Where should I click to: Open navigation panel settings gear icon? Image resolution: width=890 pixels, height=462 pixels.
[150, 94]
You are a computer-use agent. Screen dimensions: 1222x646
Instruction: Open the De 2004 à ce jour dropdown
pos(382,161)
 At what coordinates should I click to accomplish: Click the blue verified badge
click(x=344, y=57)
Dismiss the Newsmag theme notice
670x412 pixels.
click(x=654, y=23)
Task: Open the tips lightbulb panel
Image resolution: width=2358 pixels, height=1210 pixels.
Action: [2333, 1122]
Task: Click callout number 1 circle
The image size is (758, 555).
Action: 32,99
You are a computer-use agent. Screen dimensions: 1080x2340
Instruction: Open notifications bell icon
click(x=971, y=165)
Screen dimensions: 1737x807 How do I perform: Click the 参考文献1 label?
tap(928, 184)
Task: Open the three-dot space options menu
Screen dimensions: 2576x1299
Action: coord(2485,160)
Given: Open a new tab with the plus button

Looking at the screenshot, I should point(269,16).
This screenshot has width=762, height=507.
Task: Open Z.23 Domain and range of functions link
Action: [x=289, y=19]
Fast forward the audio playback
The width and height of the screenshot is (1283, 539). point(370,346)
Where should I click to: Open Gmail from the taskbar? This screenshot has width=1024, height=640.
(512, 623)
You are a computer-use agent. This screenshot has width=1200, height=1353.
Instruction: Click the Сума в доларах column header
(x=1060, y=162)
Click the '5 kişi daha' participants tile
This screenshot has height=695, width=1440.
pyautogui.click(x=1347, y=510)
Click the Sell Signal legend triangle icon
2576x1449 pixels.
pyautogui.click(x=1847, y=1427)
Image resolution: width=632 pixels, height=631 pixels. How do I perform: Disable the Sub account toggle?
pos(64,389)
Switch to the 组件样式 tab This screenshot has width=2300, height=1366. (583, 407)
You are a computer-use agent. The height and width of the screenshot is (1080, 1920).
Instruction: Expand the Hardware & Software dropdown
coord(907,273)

· · ·

▶ _EXERCISE OBJECTIVE_
Starting with the line containing "Task: Open the three-dot space options menu" and going on through the line containing "Action: coord(2485,160)", output those lines of the material as a numbered list, leaving out any blank lines.

▶ _EXERCISE OUTPUT_
1. Task: Open the three-dot space options menu
2. Screen dimensions: 2576x1299
3. Action: coord(2485,160)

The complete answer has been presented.